La historia revela que las dictaduras más brutales no siempre dependen únicamente del miedo; en sus inicios, a menudo cuentan con un respaldo social significativo que las legitima.

En el siglo XX, se ha planteado una inquietante verdad: las dictaduras más despiadadas no solo son el resultado del terror que imponen, sino también del apoyo social inicial que reciben. Ian Kershaw, un destacado especialista en el nazismo, sostiene que el régimen de Adolf Hitler encontró justificación y tolerancia en gran parte de la sociedad alemana durante sus primeros años. En su obra Hitler, los alemanes y la Solución Final, Kershaw presenta el concepto de “trabajar para el Führer”, donde una variedad de sectores, desde militares hasta ciudadanos comunes, contribuyeron a normalizar las condiciones del Tercer Reich desde 1933. Este fenómeno muestra que el totalitarismo no solo se sostiene mediante coerción, sino también por el consenso general y la aceptación que alcanza a través de complicidades y silencios masivos.

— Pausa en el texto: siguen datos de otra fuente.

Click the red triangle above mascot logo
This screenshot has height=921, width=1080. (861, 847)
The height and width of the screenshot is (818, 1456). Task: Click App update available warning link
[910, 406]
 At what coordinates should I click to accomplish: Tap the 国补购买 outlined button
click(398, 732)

Paralelismos Históricos: Argentina y Alemania

Este inquietante patrón se repitió en Argentina durante la década de 1970, donde la última dictadura no fue simplemente una imposición militar sobre un pueblo desprotegido. Diversas investigaciones han revelado que un amplio sector de la sociedad argentina apoyó, toleró e incluso abrazó el golpe de estado de 1976. Las causas fueron variadas: el cansancio acumulado por la violencia política, la crisis económica y un fuerte deseo de orden ante el caos social. Para muchos, la dictadura emergió como la única solución viable en un contexto de desesperación, validando una realidad marcada por la desaparición y la represión.

La Zona Gris de la Sociedad

El académico Hugo Vezzetti ha sintetizado este fenómeno, señalando que ‘no solo se trató de un poder que se impuso desde arriba, sino de un orden que encontró formas de aceptación y adaptación en sectores de la sociedad’. En su análisis recogido en Pasado y presente. Guerra, dictadura y sociedad en la Argentina, Vezzetti introdujo la noción de una ‘zona gris’, donde se encuentran aquellos que no eran ni víctimas ni perpetradores, pero que facilitaron la funcionalidad de la Junta Militar.

El Debate Actual sobre el Pasado

A cincuenta años del 24 de marzo de 1976, el debate sobre la complicidad de la sociedad persiste, especialmente en un contexto político donde Javier Milei propone revisar el consenso democrático. Milei ha promovido una reinterpretación de la época de crímenes de lesa humanidad, sugiriendo que “Hubo una guerra en Argentina en los años 70” y minimizando el papel del terrorismo de Estado al afirmar que “los excesos fueron cometidos por ambos lados”. Este enfoque no solo reconfigura la narrativa sobre la violencia estatal, sino que también desafía el acuerdo republicano alcanzado tras la restauración democrática.

Memoria y Conciencia Social

La voz del oficialismo, Agustín Laje, refuerza este revisionismo al criticar la perspectiva predominante que presenta al Estado como el único victimario. En La batalla cultural, sostiene que “se ha construido una memoria parcial de los años 70”, y busca abrir un debate más amplio sobre la memoria histórica y su impacto en la cultura actual.

Un Futuro que Evite la Repetición de Errores

Un estudio de Memoria Abierta y la Universidad de Buenos Aires ha revelado preocupantes datos: solo un 26% de los encuestados sabe quién es Alfredo Astiz, emblemático de la represión militar, y un alarmante 62% de los más jóvenes desconoce los juicios por crímenes de lesa humanidad. En este panorama, la advertencia de Hannah Arendt cobra relevancia. La pensadora que mejor comprendió los totalitarismos enfatizó que el verdadero peligro radica en cuando el terror se convierte en un principio de gobernabilidad. Por lo tanto, es esencial que la memoria social permanezca activa y se renueve, protegiéndonos de la repetición de tragedias del pasado.

Kershaw y Vezzetti coinciden en un punto crucial: la violencia en los sistemas totalitarios se nutre de un nivel innegable de aceptación social, muchísimas veces justificando la locura como “mal necesario”. Actualmente, los riesgos asociados a revisiones peligrosas del pasado podrían llevar a la sociedad a repetir errores históricos, optando por soluciones irracionales en tiempos de incertidumbre. Es vital recordar que, a 50 años del golpe más brutal en la historia argentina, el pueblo no debe caer en la trampa de normalizar lo inaceptable.